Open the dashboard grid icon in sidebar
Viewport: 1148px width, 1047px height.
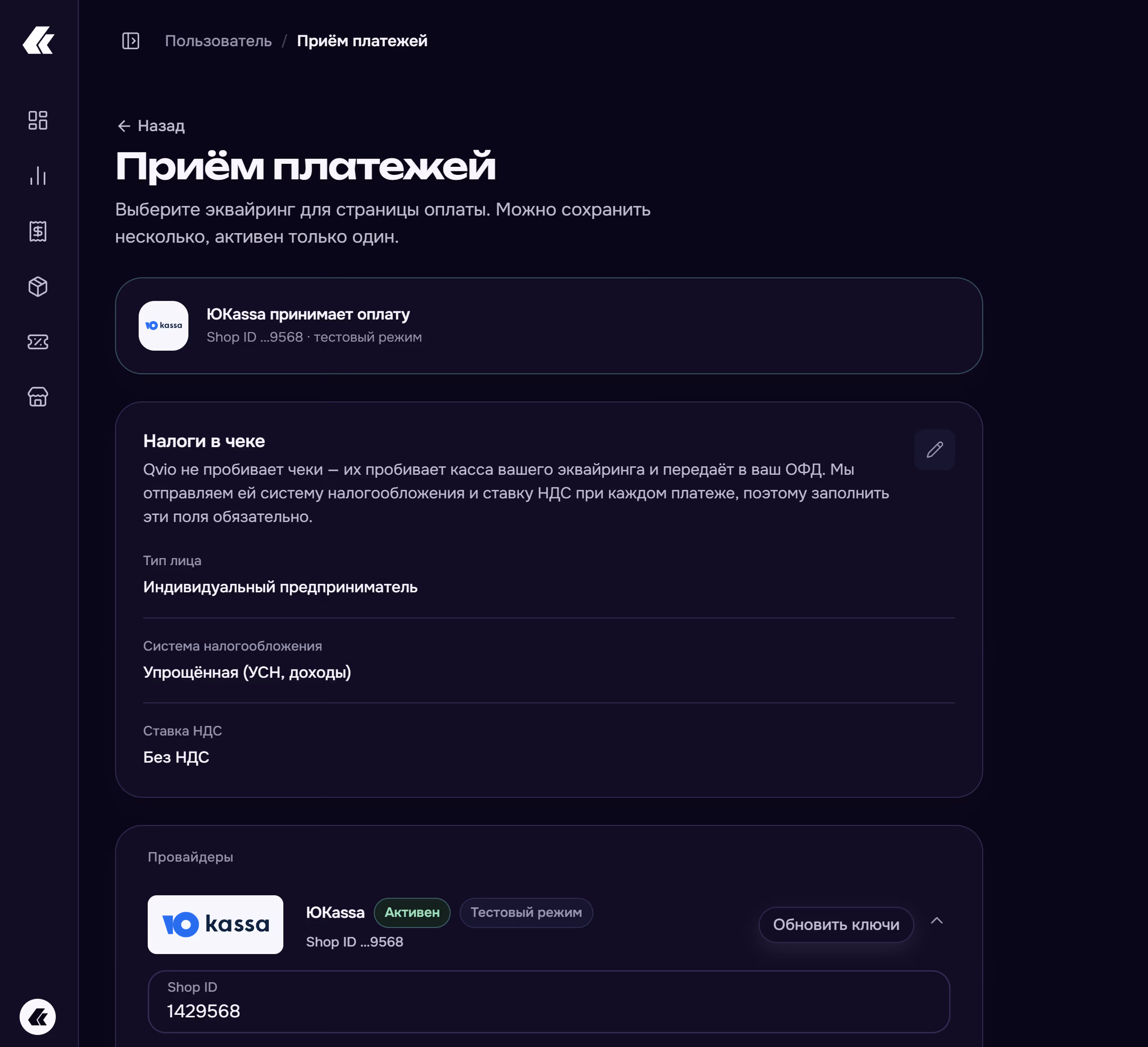tap(38, 120)
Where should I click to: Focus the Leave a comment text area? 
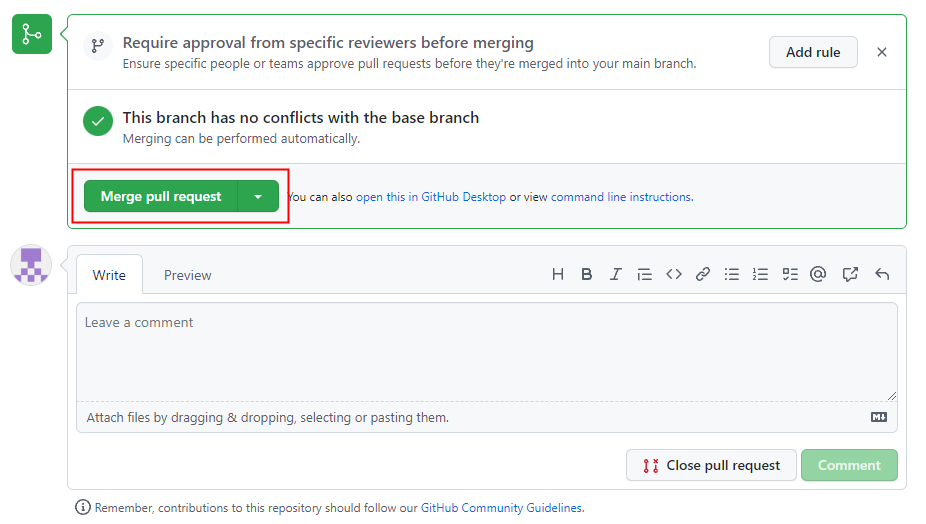[x=486, y=352]
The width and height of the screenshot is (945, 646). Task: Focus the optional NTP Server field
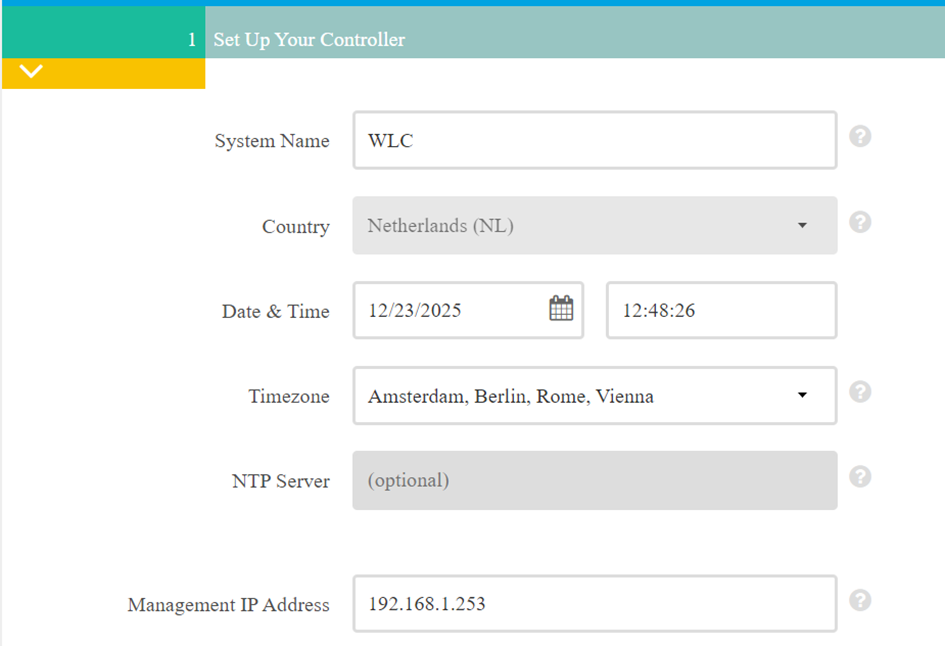click(594, 481)
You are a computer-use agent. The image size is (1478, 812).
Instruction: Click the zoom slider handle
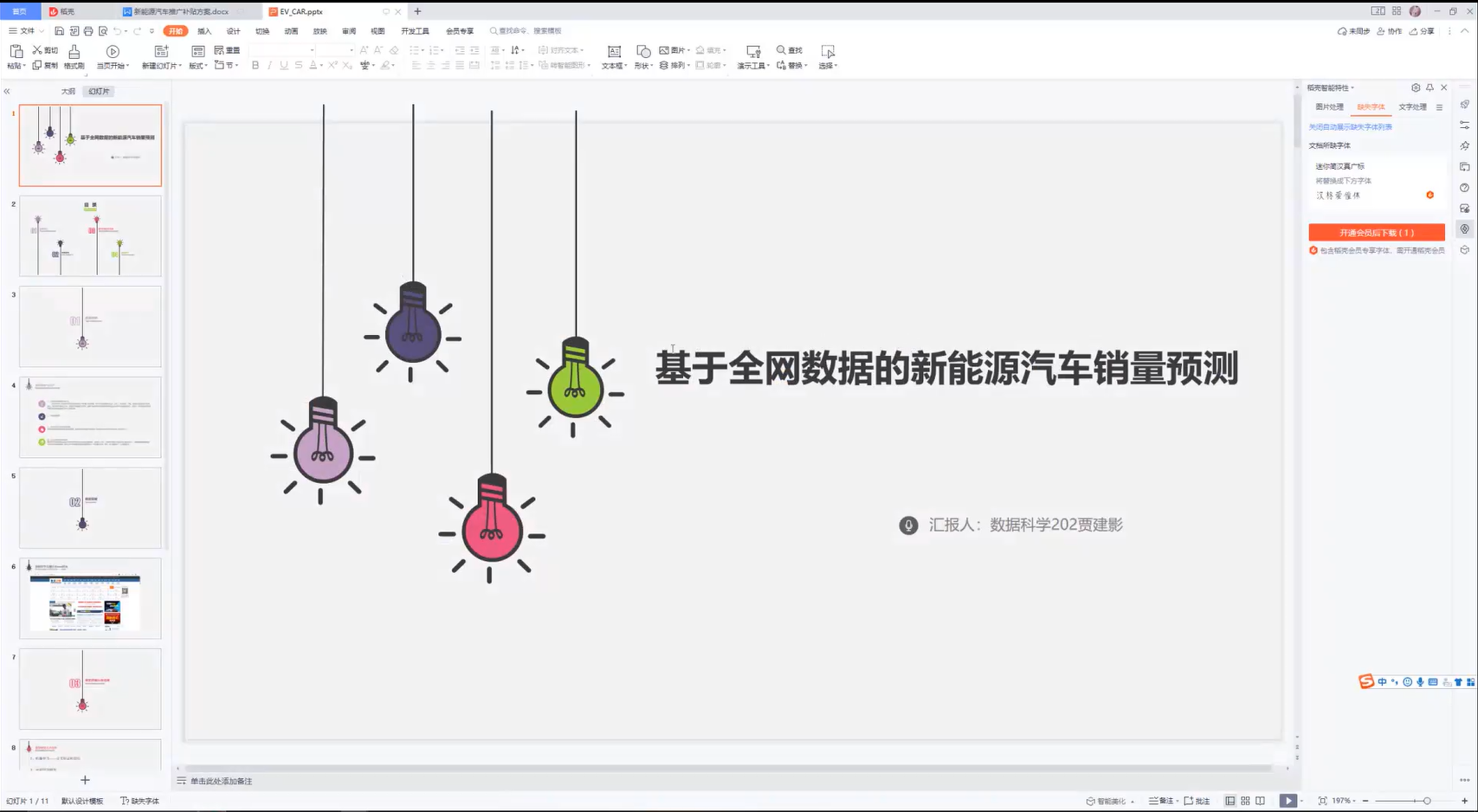click(x=1427, y=801)
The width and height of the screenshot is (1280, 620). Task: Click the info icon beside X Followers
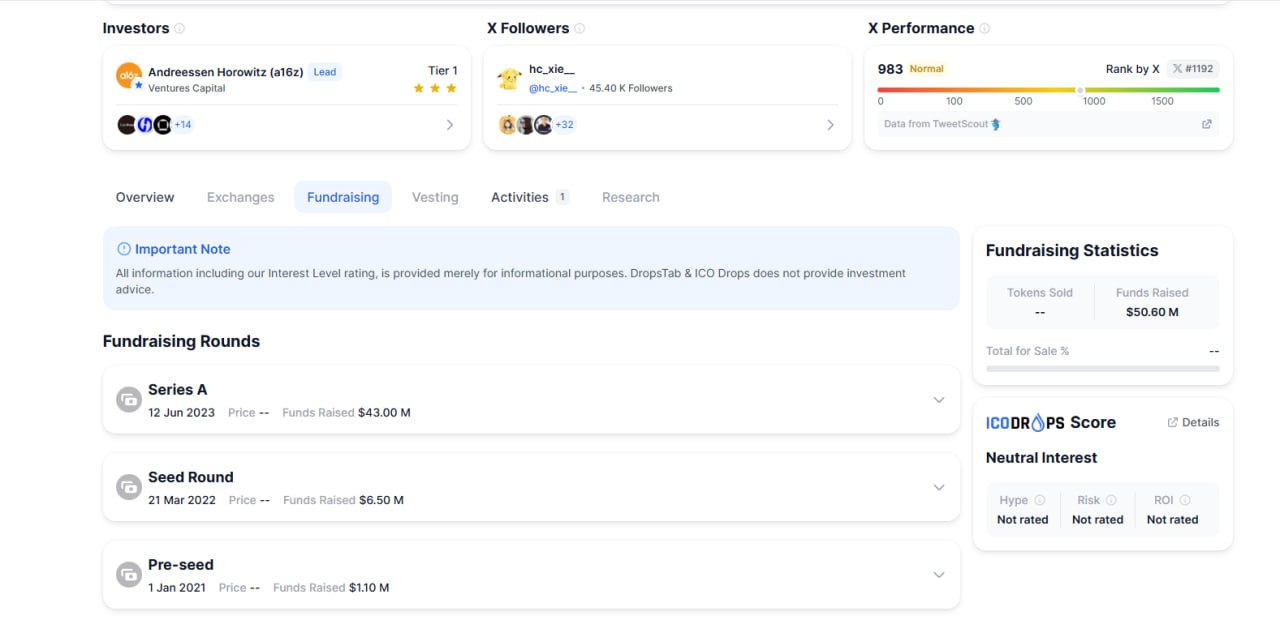point(580,29)
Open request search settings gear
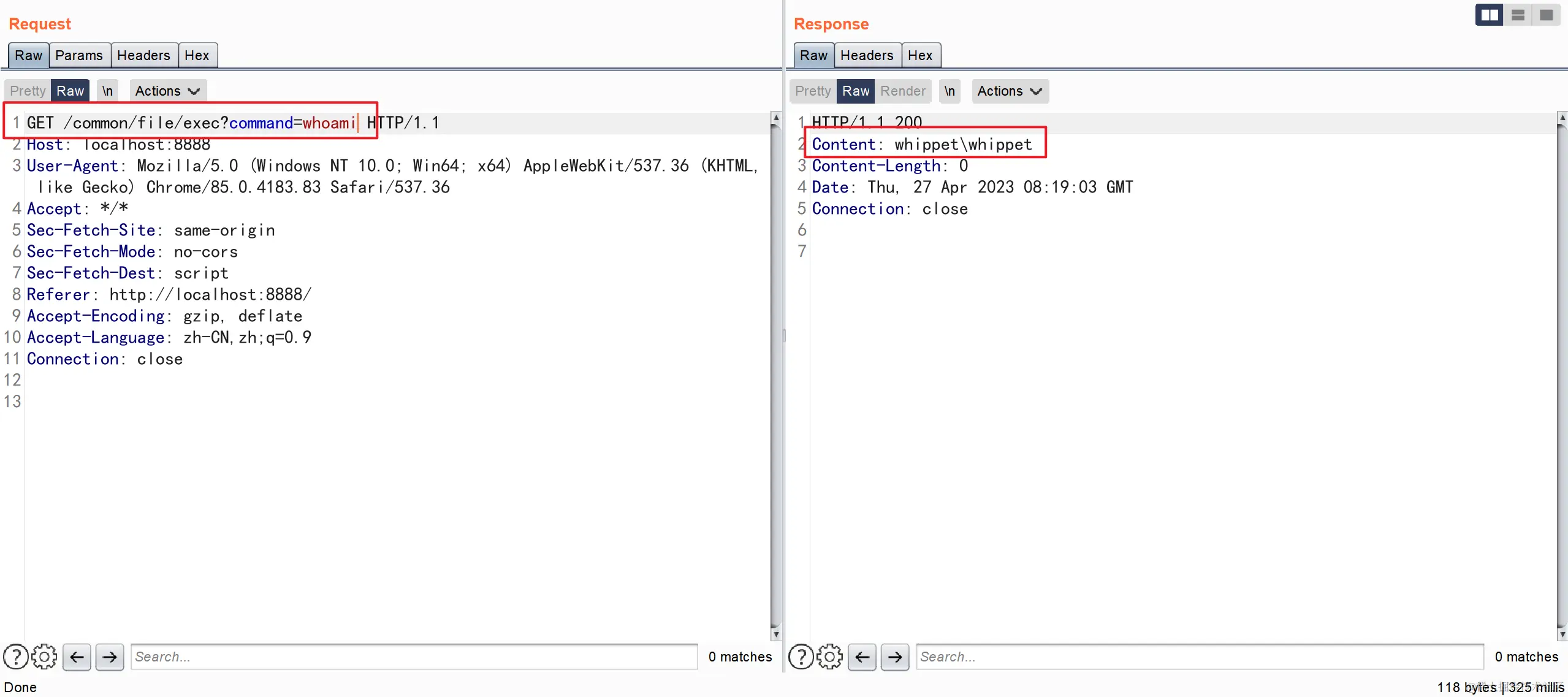This screenshot has width=1568, height=697. (x=44, y=657)
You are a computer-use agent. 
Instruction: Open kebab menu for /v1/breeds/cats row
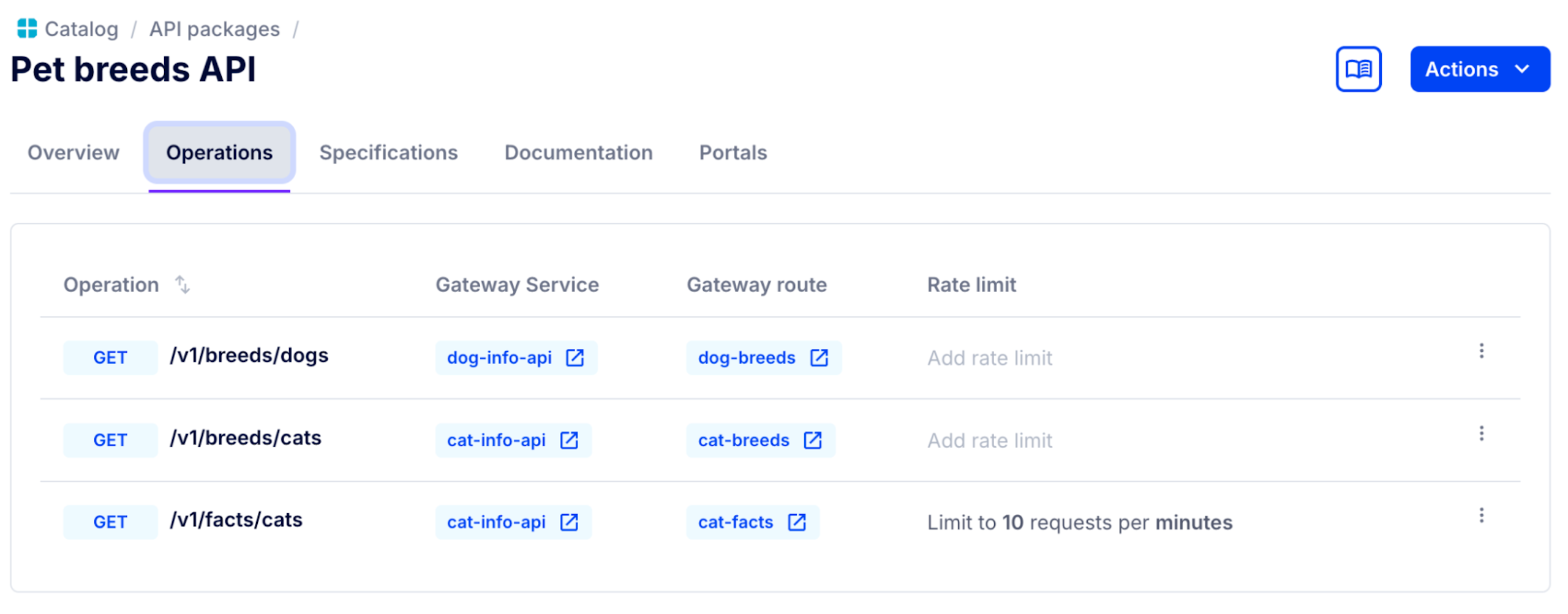[1480, 434]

——

- _Your objective_
Please reproduce all seven entries above word for word, leaving out the pictures.

- _Solution to the problem_
Open the dashboard grid icon in sidebar
Viewport: 1148px width, 1047px height.
tap(38, 120)
Where should I click to: Focus the Leave a comment text area? 
[x=486, y=352]
The width and height of the screenshot is (945, 646). Task: Focus the optional NTP Server field
click(594, 481)
You are a computer-use agent. The image size is (1478, 812).
Instruction: Click the zoom slider handle
click(x=1427, y=801)
The width and height of the screenshot is (1280, 620). Task: Click the info icon beside X Followers
point(580,29)
Open request search settings gear
This screenshot has width=1568, height=697. (x=44, y=657)
You are a computer-use agent. 
Instruction: Open kebab menu for /v1/breeds/cats row
[1480, 434]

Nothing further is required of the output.